The reason for this is that, even if the conversation is totally innocuous (like picnic plans for the upcoming weekend), if the prosecutor and the judge are joking around, the client could reasonably interpret that friends support friends, and as a result, the judge is biased in favor of the prosecutor and against the defendant as the trial proceeds.
As a result of situations like this, professional codes of ethics have been developed to offer guidance on how is the appropriate way for professionals to behave.
Avoiding even the appearance of impropriety in the mind of a reasonable person is one basis of those codes. Some of the behaviors they prescribed by may seem nit-picky and unnecessary--recently, a social-worker friend of mine discovered at the grocery checkout line that she had left her wallet at home, and one of her clients, who happened to be behind her in line, offered to lend her the money.
Instead of accepting the money, she thanked the client graciously and then left her groceries at the checkout, and went home to get her wallet.
The reason is that she works with very poor clients, who are underserved by our system.
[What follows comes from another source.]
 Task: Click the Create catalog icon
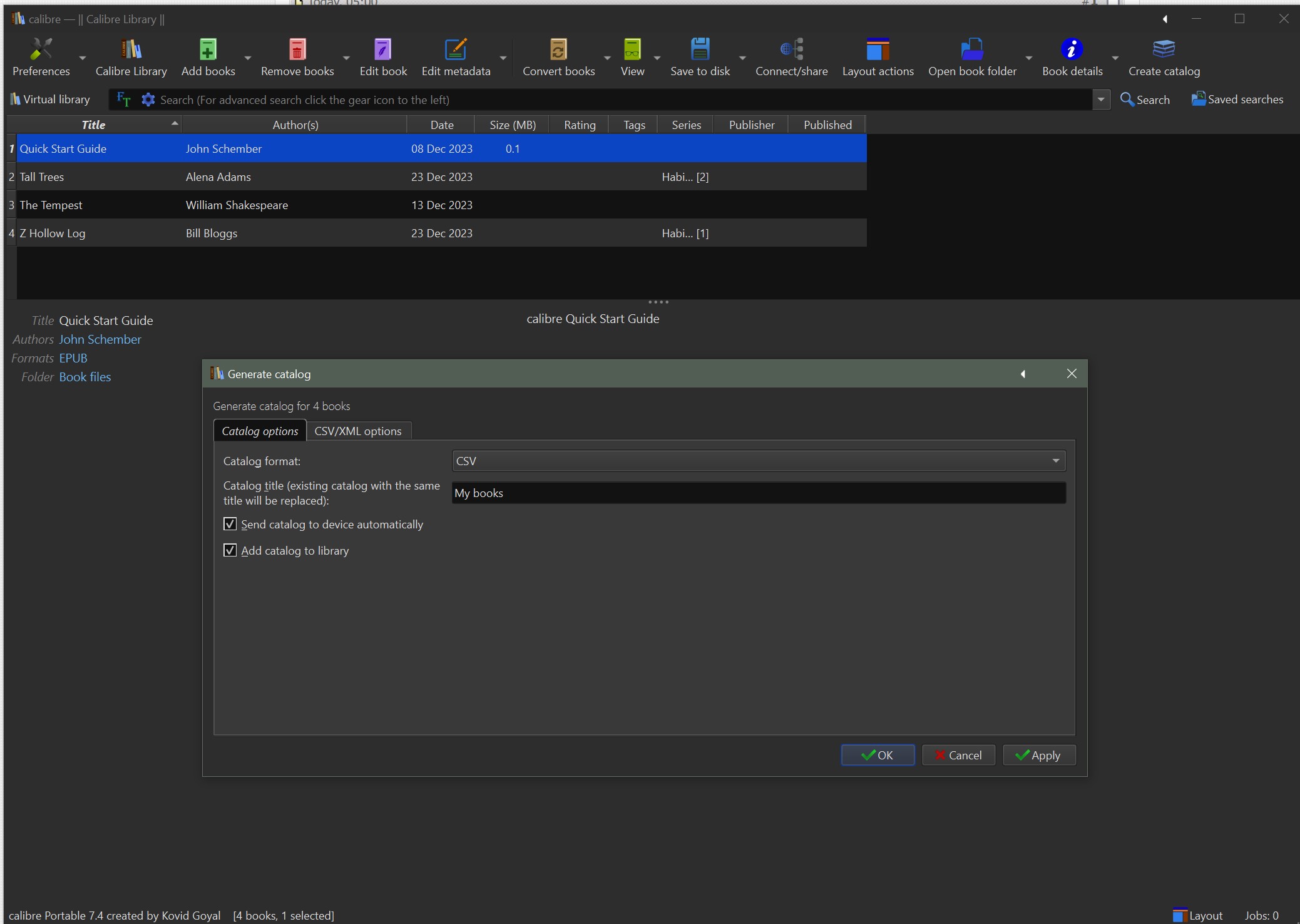click(1164, 49)
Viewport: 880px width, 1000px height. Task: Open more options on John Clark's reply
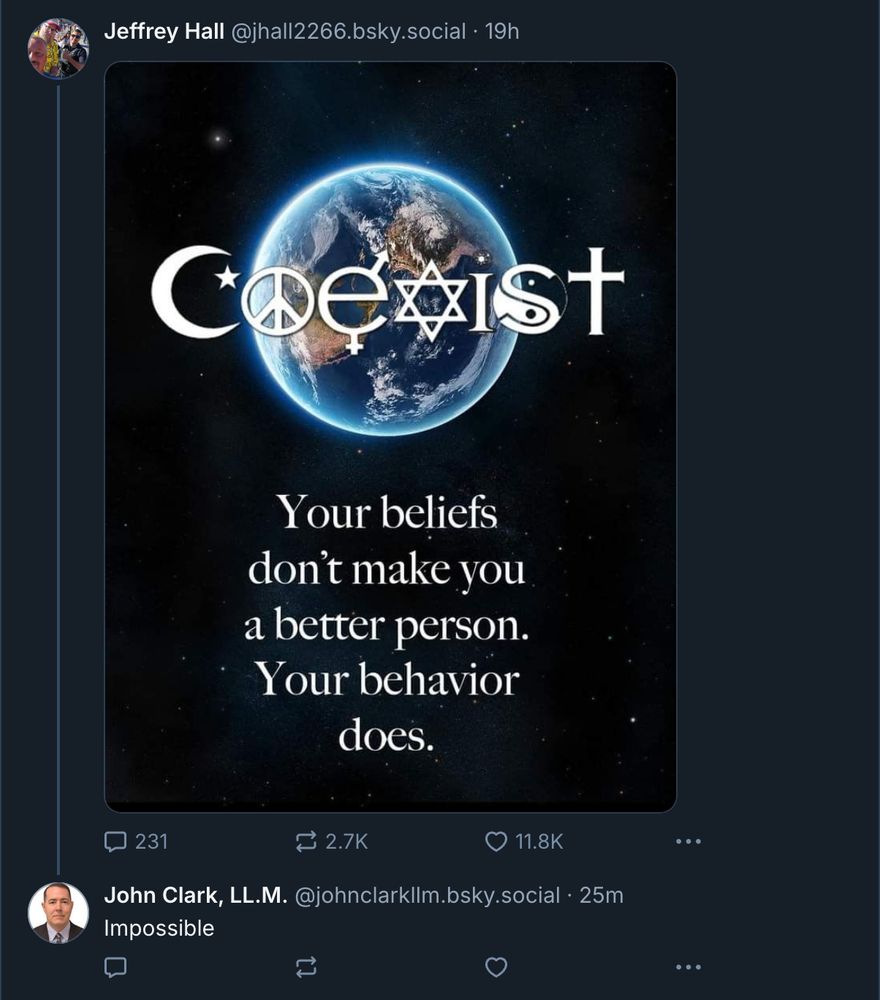tap(688, 966)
They spend hours waiting in line for things that most of us in the middle-class take for granted--if, indeed, those things are available at all to them.
If she is seen in public accepting money from a client, then other clients who might see that transaction take place, or hear about it from others, could--very reasonably--interpret that to mean that the client was purchasing access to special favors from my friend.
The sticking point is what "in the mind of a reasonable person" means. That standard is open to interpretation; like abductive reasoning to the "best" explanation, we can't define a one-size-fits-all definition for it. Life would be so much easier if we could do that, but people are so complex and diverse that it's not possible.
Last week, I had to reschedule an appointment with an older, frail, client in the early stages of Alzheimer's disease because of car trouble I was having. The expensive car repairs are coming at a most inconvenient time, but that's just the way it is.
My client offered, of his own initiative, to help me finance the purchase of a car to replace the one that's giving me such trouble.
As tempting as the offer was, and as much as it would help me out to have assistance in financing the purchase of a replacement vehicle at this inconvenient time, I think everyone reading this post can see what my answer to my client had to be, and exactly why that is so.